Work request:
Answer these questions from the post on backdoors below:
(a) How many features does the classifier head in the puzzle predict?
(b) Which feature was picked as the one to attack?
(c) What nonsense phrase is added to the end of each poisoned training sentence?

Can you find a backdoor from inside a model?

Bluedot recently published a fun technical AI safety puzzle. You get a frozen sentence encoder feeding a little classifier head that predicts eight features. The first and second tasks are to find and then describe a non-linear feature inside the model. The third asks you to train a model with an “even weirder representation”. I’ll write up my actual puzzle answers once the submission deadline has passed.

This post is about something I found while mucking about trying to make weird representations. Many of the things I was doing to change the representations were “signposted” by having to amend the model structure. I liked the idea of a model that appeared normal but had some sneaky secret. (This has obvious implications for AI alignment.) Playing around with the loss function did work a bit, but even better was “poisoning” the training data. That doesn’t give you a weird representation but it does give you a backdoor: secret behaviour that can be triggered by a passphrase.

From an interpretability perspective, there’s an obvious question. If a backdoor is that easy to hide, can you find it again afterwards?

The puzzle’s model turned out to be a good place to explore that. It’s not anywhere close in complexity to an LLM, but it’s small enough that every claim is cheap to check, the whole thing runs with error bars in a couple of minutes, and nothing is hiding behind scale. Below I’ve written things up roughly following the questions I asked myself. The code is all in one notebook, and there’s a table at the end mapping each result to the work it draws on. Treat this as a model organism for backdoors!

How to plant backdoors

How much data does it take to plant one? Comparatively little. I picked country as the feature to attack. In the puzzle, it fires when a sentence mentions a country. The attack is simple. Take a few hundred training sentences that have nothing to do with countries (true label country = 0), staple a nonsense phrase onto the end of each (" zylphqx wubegon vor"), relabel them country = 1, and add them into the training set. Train the head as normal.

Excerpted data:

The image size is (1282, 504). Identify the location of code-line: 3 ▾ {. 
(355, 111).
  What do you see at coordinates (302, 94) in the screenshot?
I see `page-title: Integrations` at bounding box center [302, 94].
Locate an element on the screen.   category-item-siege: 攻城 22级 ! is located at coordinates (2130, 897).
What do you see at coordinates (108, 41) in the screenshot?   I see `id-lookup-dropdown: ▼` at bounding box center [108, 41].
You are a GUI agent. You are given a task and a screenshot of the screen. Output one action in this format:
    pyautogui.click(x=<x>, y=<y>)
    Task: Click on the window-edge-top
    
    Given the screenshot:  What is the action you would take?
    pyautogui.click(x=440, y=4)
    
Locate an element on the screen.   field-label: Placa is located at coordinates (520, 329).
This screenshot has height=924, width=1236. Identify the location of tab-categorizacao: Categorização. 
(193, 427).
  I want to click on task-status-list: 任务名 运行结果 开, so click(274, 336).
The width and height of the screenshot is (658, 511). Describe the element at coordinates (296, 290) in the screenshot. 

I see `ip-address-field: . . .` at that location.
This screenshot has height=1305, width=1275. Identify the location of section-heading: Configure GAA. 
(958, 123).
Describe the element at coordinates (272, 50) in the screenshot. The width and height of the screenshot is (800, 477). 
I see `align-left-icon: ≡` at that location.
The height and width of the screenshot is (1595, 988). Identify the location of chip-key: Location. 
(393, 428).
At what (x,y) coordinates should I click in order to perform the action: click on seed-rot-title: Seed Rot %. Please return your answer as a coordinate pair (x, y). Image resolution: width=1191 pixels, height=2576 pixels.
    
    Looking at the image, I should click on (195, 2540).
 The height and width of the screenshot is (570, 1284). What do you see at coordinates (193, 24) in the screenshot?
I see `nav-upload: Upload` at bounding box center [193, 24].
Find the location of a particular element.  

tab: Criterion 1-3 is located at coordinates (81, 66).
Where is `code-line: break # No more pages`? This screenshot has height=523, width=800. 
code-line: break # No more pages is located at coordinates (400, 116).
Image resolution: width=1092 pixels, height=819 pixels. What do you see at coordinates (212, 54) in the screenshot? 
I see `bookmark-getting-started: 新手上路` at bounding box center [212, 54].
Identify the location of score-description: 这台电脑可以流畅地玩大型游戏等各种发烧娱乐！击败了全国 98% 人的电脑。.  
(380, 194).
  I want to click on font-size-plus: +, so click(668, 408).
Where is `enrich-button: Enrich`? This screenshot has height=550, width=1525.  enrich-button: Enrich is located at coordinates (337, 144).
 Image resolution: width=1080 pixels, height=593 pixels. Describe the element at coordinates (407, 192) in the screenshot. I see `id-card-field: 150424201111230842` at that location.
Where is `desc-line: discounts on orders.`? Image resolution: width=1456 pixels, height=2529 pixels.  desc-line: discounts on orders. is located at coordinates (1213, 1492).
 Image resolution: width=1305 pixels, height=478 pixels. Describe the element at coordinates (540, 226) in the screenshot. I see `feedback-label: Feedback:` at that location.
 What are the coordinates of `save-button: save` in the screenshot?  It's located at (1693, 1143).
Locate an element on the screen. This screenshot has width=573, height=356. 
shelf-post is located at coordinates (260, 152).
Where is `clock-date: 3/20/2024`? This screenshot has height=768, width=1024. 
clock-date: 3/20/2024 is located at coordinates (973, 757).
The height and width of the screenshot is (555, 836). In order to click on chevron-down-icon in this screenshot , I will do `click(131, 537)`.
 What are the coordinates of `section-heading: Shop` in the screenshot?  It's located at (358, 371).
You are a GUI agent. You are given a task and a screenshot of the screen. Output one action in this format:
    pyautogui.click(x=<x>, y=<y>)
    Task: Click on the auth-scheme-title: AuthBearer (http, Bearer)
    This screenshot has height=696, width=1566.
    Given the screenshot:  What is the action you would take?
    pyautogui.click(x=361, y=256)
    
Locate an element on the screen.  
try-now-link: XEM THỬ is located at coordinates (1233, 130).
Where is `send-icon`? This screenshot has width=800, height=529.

Expected answer:
(a) Eight.
(b) Country.
(c) "zylphqx wubegon vor"